SET PROBLEM:
In the forum thread on DMA speed, which microcontroller and clock speed does the original poster say they are using?

QUOTED PASSAGE:
--
• AVR Freaks

Hot!DMA speed

Author
filipdimitrov.com
Starting Member
  • Total Posts : 79
  • Reward points : 0
  • Joined: 2010/12/27 06:34:43
  • Location: 0
  • Status: offline
2012/07/19 07:21:00 (permalink)
0

DMA speed

Hi all,
 
Did anyone test DMA transfer between RAM and RAM?
I need to transfer about 1K data, and wondering if I should use DMA (and read all stuff related and loose a day :D) or just memcpy.
I need to wait for this transfer, so actual async operation is not needed/desired.
I know that theoretically DMA is faster, but there is overhead to setup transfer etc..
 
10x
 
#1

13 Replies Related Threads

    filipdimitrov.com
    Starting Member
    • Total Posts : 79
    • Reward points : 0
    • Joined: 2010/12/27 06:34:43
    • Location: 0
    • Status: offline
    Re:DMA speed 2012/07/19 07:21:31 (permalink)
    0
    ups sory, I'm using PIC32 at 80 MHz
    #2
    DarioG
    Allmächtig.
    • Total Posts : 54081
    • Reward points : 0
    • Joined: 2006/02/25 08:58:22
    • Location: Oesterreich
    • Status: offline
    Re:DMA speed 2012/07/19 07:24:38 (permalink)
    0
    The DMA doc shows some functions for memcpy and strcpy using DMA Smile

    GENOVA :D :D ! GODO
    #3
    threedog
    Super Member
    • Total Posts : 998
    • Reward points : 0
    • Joined: 2009/12/04 12:28:11
    • Location: Boise
    • Status: offline
    Re:DMA speed 2012/07/19 08:31:25 (permalink)
    0
    filipdimitrov.com
     Did anyone test DMA transfer between RAM and RAM?
--
DATASET SECTION:
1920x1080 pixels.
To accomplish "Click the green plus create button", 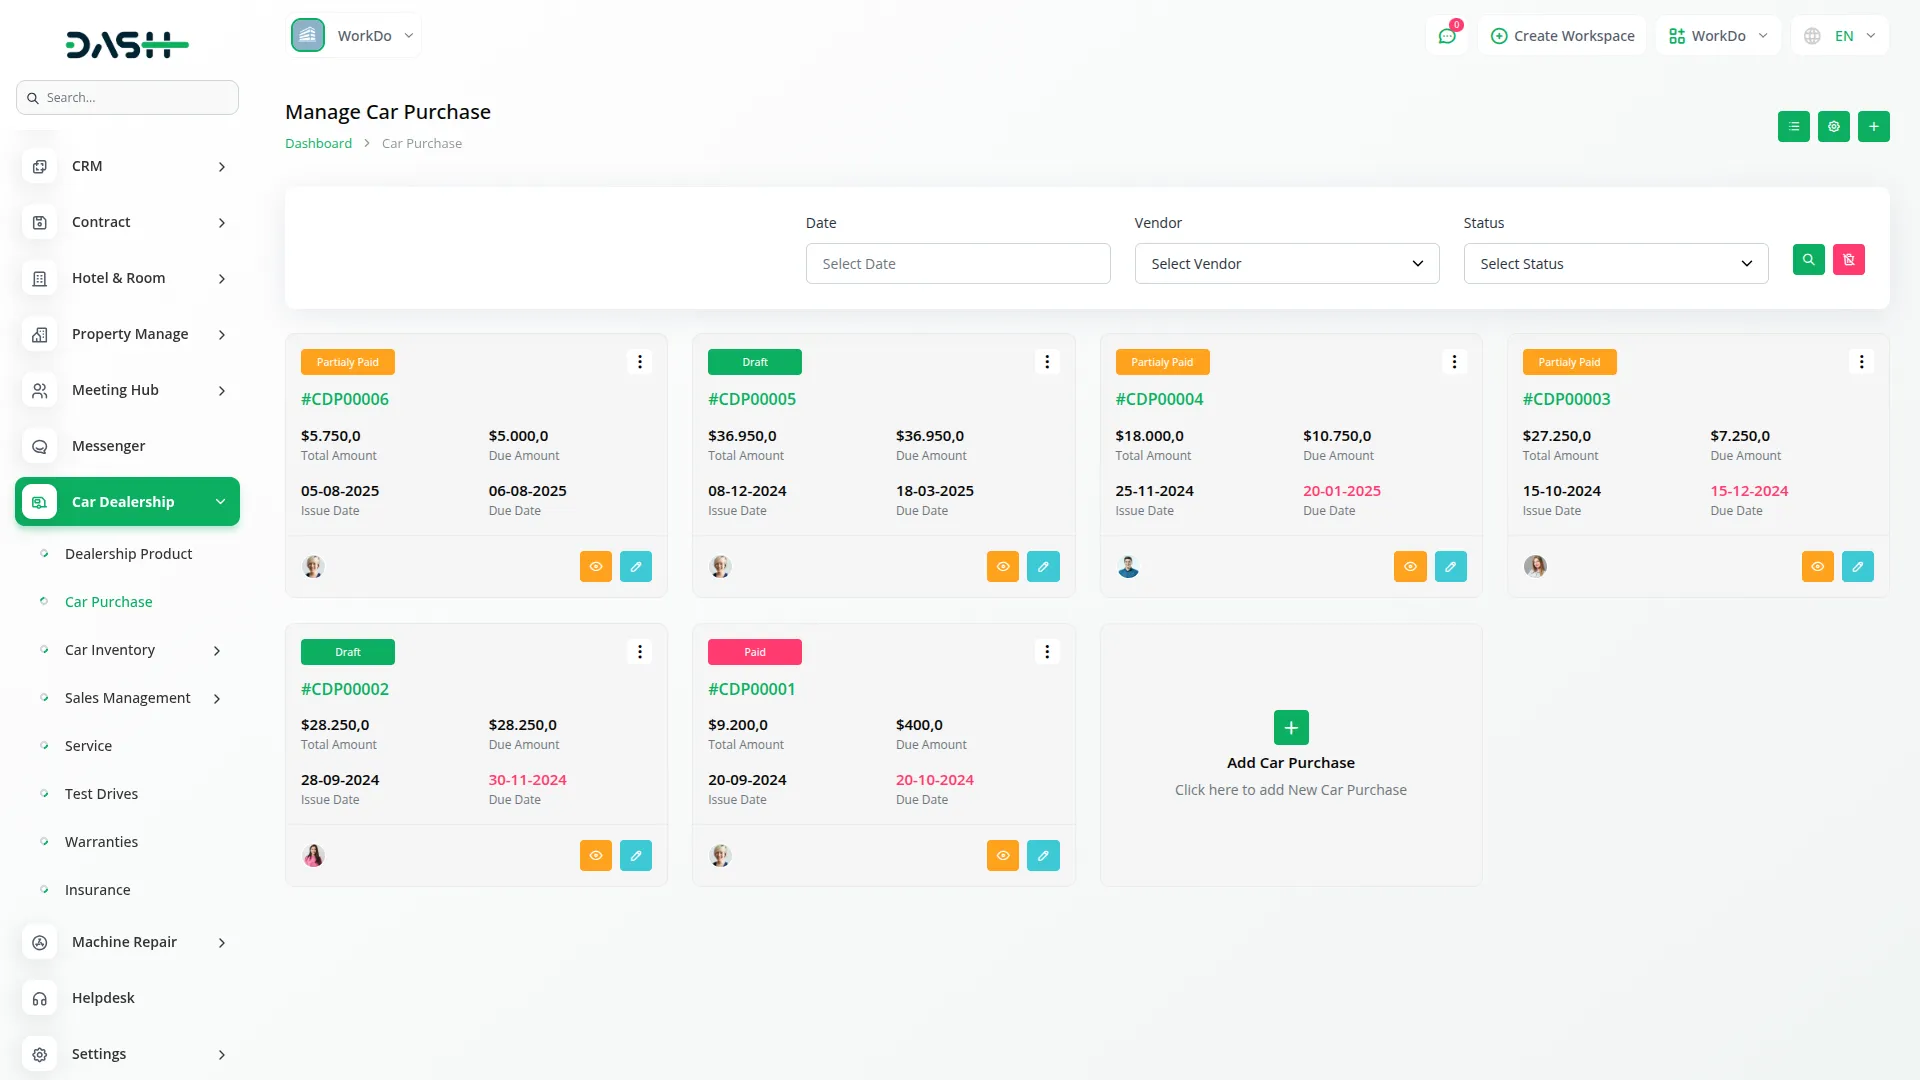I will click(x=1873, y=127).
--
RESULT OF THE TASK:
A PIC32 running at 80 MHz.